Dans ce stade de Mohammédia, théâtre de plusieurs rencontres du Groupe A, le duel entre la Zambie et la RDC restera comme l’apogée émotionnelle du tournoi dans cette enceinte. Non pas pour le score (1-0), mais pour ce qu’il s’est passé autour.

Les supporters des deux camps sont restés longtemps après le coup de sifflet final. Ils ont échangé des chants, des sourires, des danses, et même des selfies avec les joueuses. Certains ont improvisé une ronde mixte aux abords de la tribune principale. « Ce soir, j’ai vu l’Afrique que j’aime », résume Joëlle, étudiante congolaise installée à Casablanca. « Des sœurs, des frères, des chansons et du football. Ce n’était pas un simple match. C’était une célébration. »

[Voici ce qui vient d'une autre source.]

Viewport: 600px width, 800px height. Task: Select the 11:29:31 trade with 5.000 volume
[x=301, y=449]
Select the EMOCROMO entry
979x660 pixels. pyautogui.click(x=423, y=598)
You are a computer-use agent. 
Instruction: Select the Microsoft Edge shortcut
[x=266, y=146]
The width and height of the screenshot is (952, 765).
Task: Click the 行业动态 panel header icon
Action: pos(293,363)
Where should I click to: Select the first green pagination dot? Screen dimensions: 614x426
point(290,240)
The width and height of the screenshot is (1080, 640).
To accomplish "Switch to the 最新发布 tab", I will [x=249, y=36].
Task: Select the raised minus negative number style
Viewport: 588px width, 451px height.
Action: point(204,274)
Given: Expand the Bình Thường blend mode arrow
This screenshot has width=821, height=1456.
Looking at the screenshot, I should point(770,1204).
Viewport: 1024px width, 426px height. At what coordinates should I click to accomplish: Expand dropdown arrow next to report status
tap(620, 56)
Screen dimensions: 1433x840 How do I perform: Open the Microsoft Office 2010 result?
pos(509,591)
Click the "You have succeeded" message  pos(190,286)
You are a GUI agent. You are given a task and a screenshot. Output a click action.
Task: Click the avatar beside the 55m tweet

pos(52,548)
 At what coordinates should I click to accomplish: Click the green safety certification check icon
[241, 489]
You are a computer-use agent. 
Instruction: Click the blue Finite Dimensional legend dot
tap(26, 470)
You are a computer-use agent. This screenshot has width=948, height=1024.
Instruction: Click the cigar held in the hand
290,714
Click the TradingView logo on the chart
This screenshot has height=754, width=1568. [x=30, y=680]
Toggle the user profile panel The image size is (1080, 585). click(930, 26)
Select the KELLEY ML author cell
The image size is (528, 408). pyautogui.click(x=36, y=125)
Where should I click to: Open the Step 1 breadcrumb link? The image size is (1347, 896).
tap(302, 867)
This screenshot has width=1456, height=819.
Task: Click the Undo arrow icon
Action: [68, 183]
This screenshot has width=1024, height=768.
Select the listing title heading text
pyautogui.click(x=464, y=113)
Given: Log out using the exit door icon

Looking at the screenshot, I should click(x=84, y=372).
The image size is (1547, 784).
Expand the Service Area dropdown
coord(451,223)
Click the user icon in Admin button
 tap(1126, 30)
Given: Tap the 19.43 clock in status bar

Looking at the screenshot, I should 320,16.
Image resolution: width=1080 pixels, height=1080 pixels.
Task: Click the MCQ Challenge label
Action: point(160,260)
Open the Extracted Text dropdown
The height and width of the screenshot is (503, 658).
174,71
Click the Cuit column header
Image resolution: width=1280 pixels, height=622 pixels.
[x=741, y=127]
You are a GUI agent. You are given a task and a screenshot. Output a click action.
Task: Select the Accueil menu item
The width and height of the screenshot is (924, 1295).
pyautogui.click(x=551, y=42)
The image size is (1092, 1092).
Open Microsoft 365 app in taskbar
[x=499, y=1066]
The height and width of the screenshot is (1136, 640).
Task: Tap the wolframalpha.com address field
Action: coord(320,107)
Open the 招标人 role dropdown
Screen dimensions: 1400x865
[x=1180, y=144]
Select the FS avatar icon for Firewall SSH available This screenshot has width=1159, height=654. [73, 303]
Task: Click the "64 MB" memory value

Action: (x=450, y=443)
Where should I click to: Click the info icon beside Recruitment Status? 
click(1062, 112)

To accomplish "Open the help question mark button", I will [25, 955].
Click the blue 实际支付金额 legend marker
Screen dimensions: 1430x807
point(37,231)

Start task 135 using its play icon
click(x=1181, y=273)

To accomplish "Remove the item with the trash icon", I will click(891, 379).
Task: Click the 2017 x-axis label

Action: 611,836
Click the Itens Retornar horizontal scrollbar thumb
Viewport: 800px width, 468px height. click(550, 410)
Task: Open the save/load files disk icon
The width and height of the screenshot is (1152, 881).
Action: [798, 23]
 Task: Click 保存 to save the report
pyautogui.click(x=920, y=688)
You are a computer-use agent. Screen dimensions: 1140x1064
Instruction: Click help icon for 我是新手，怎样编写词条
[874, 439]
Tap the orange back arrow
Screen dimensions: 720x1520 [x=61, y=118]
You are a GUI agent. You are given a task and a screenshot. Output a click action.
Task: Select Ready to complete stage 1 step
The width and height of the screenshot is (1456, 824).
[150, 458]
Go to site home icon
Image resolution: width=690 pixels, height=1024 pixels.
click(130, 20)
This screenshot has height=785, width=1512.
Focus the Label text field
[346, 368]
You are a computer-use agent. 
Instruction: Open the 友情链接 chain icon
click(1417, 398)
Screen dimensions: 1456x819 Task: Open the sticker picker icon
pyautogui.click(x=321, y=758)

Et pendant que les projecteurs s’éteignaient doucement sur la pelouse d’El Bachir, les voix, elles, continuaient de résonner. Un but a suffi. Mais ce soir-là, à El Bachir, c’est tout un stade qui a gagné. Gagné en intensité, en volume, en émotion pure. Dans les tribunes, la Zambie et la RD Congo se sont rendues coup pour coup, chants contre tambours, sourires contre silences. Sur le terrain, Kundananji a frappé, et les Copper Queens ont tenu. Le score est resté figé, mais la mémoire, elle, est pleine.